そんなことを思いながら、伸はそっと目を閉じる。
動き出した電車の揺れに身を任せながら、伸はゆっくりと眠りの淵へと落ちていった。

FIN.     

 

 

後記

お疲れさまです。如何でしたでしょうか。
99099HITキリ番リクエスト。
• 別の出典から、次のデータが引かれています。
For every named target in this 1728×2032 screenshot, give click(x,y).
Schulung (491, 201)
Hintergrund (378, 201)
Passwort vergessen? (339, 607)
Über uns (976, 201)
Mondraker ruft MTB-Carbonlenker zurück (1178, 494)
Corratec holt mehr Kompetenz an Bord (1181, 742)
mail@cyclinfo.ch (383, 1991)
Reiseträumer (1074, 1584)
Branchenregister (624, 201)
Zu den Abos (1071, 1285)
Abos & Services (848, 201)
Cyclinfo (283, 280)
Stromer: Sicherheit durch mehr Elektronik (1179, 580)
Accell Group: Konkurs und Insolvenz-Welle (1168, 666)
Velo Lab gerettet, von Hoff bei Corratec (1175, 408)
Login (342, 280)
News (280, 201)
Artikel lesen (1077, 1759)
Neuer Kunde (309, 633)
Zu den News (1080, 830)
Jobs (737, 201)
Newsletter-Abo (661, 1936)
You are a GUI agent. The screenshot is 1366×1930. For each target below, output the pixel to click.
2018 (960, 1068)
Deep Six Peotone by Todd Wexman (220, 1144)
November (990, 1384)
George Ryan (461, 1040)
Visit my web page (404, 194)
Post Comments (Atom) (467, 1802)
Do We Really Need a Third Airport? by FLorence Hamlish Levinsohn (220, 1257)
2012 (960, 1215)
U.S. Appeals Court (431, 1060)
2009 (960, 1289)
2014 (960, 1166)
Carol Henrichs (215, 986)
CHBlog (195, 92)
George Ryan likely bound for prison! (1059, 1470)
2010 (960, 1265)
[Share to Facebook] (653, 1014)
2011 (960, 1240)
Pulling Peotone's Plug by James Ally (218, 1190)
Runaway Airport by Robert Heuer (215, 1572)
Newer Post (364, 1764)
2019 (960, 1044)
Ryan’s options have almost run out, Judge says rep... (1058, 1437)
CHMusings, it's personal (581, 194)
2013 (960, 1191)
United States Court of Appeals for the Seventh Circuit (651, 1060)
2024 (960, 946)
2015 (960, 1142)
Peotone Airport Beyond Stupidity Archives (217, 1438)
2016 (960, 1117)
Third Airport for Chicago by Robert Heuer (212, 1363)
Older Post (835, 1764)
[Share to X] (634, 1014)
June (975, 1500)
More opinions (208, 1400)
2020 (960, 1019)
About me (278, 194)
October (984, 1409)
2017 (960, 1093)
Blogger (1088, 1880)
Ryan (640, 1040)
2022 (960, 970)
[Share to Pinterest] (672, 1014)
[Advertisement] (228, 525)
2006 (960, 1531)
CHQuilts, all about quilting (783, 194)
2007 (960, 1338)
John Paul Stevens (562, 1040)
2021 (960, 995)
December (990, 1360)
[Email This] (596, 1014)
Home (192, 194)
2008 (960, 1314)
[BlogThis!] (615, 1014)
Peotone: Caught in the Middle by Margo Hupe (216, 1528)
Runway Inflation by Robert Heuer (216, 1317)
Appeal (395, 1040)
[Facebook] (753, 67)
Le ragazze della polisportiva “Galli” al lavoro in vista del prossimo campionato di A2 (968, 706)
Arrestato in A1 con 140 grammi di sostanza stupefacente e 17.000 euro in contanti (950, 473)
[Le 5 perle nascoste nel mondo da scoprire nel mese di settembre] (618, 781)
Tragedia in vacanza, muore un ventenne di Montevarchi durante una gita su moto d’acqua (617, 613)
今回のお題は「体調不良を隠す伸」でございました。
実は他にもお題があって、どれでも選んでくださいってな事だったのですが、他のはSSにするには長くなりそうな話だったり、前に(シチュエーションは違うけど)似たようなものを書いた事があったので、このお題に決めさせていただきました。
まあ、大きなくくりで言うと、病気ネタっていうのもよく書いてはいるので、ぶっちゃけ重複っちゃあ重複なのかもしれませんが(^^ゞ
今回、伸の具合の悪さに完璧に気付いていたのは当麻ひとりですね。
伸の演技力もなかなかのもの、ということで。
実際問題、伸の熱は38℃を軽く超えていたらしい、とは此処だけの話。
こんな感じでよろしかったでしょうか。
藍さん、リクエスト本当に有り難うございました。